Task objective :: Your answer should consist of each line below that contains the string "agent".

══ Given records ══

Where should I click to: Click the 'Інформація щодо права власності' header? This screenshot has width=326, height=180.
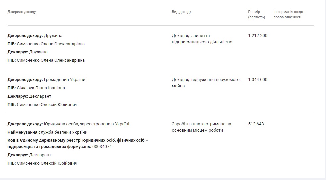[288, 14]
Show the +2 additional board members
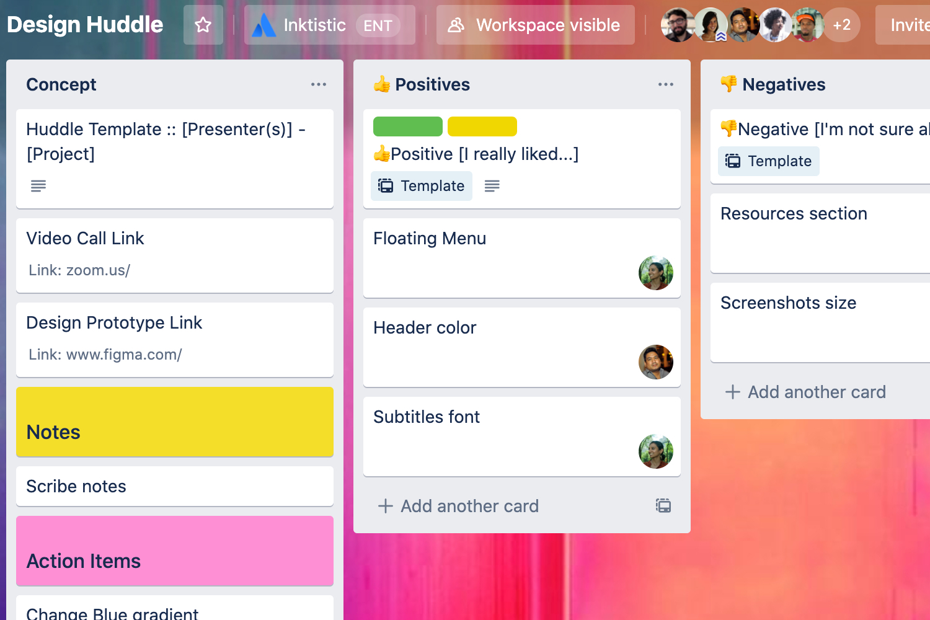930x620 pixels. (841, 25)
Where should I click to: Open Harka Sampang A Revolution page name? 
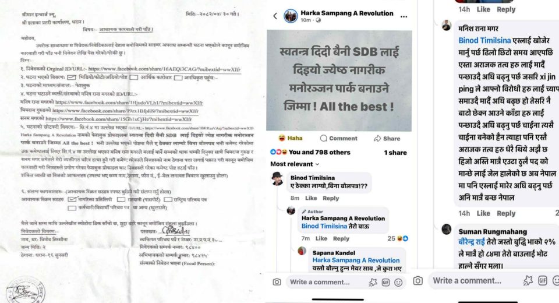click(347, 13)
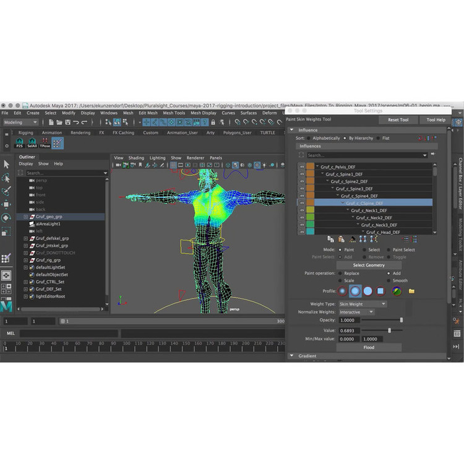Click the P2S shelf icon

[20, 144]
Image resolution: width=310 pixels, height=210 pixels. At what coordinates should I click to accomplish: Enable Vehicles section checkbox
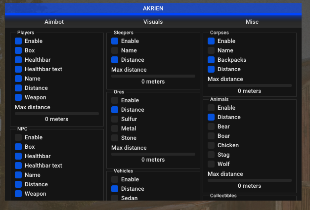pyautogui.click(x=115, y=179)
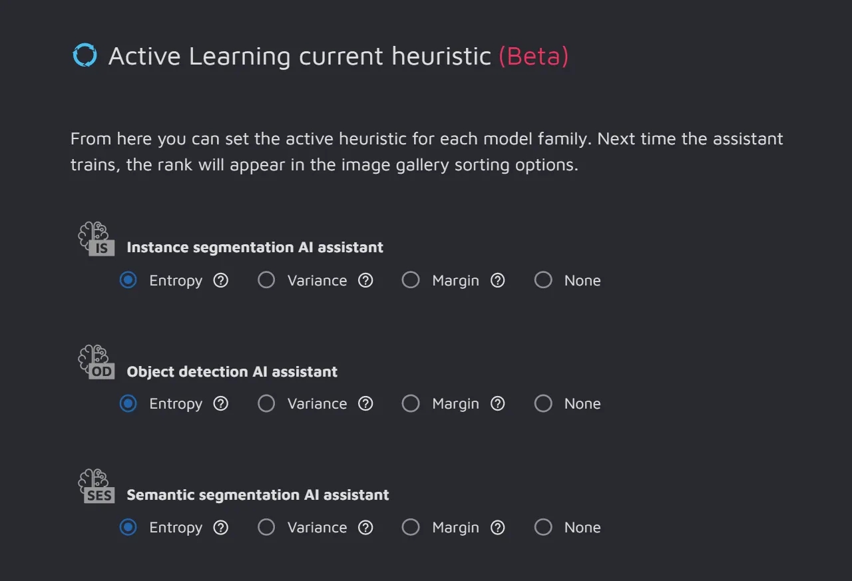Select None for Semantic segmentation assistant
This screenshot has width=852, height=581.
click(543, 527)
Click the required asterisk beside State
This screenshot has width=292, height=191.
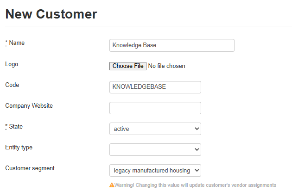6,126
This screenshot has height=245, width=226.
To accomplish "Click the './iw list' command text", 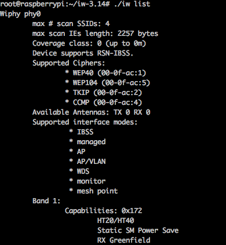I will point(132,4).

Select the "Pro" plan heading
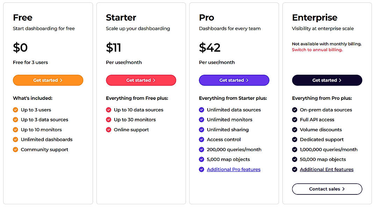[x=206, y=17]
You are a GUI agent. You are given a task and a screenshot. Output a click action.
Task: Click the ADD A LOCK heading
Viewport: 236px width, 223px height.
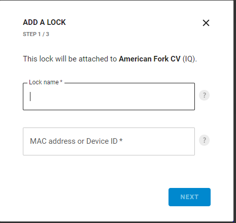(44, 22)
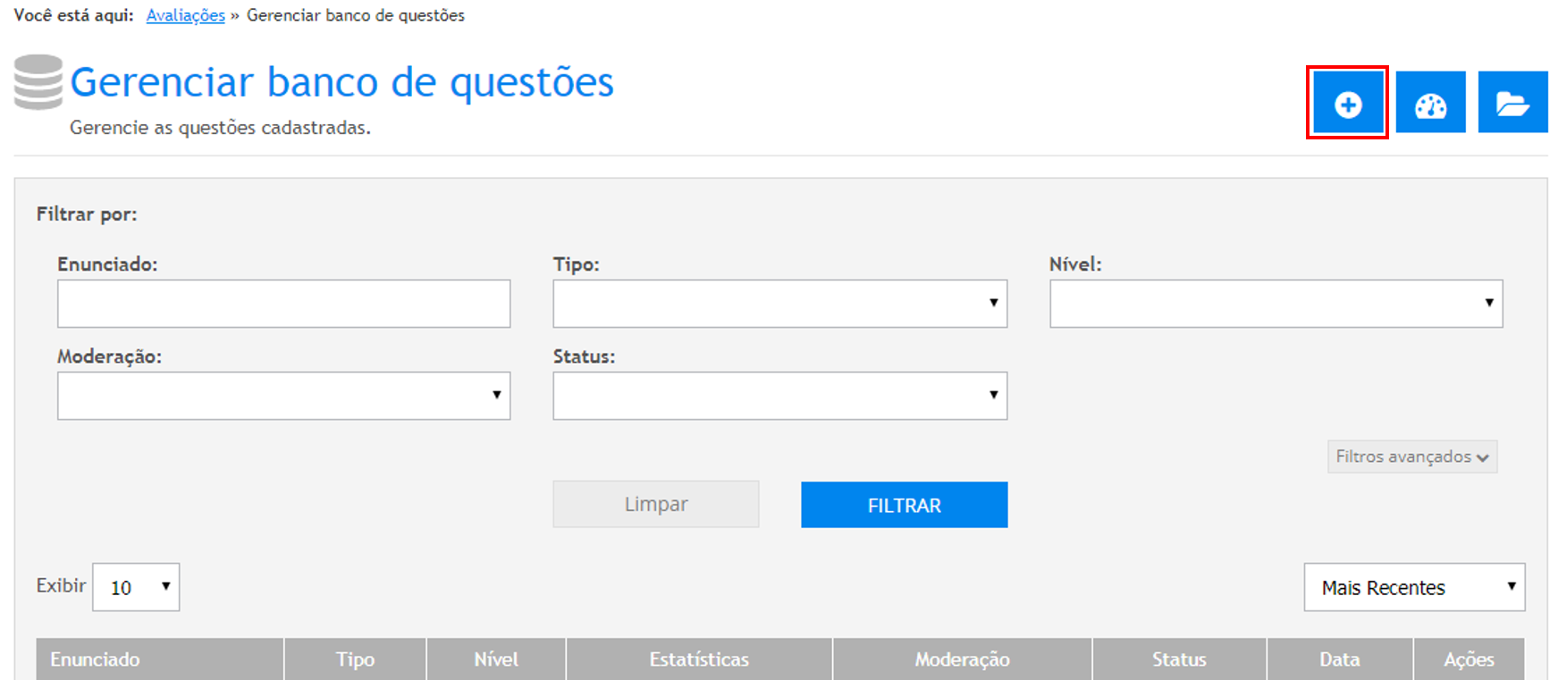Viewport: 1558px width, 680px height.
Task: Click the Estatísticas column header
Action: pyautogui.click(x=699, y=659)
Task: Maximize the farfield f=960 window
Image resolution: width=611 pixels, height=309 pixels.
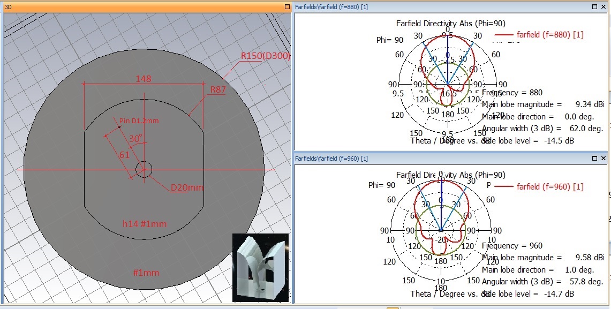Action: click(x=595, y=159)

═══
══ Given records ══

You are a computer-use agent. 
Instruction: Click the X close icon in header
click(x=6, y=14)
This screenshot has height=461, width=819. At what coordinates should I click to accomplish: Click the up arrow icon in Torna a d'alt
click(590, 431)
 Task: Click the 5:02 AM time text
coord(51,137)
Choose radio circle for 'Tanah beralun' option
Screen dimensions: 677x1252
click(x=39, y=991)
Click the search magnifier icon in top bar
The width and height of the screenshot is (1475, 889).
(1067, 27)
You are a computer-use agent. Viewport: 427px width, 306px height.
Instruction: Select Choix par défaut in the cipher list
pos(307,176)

═══

Response for this exercise ::
You are a GUI agent. You are given a task and a screenshot. Output a click action.
You are a computer-use agent. 
You are a computer-use agent. Viewport: 427px width, 306px height.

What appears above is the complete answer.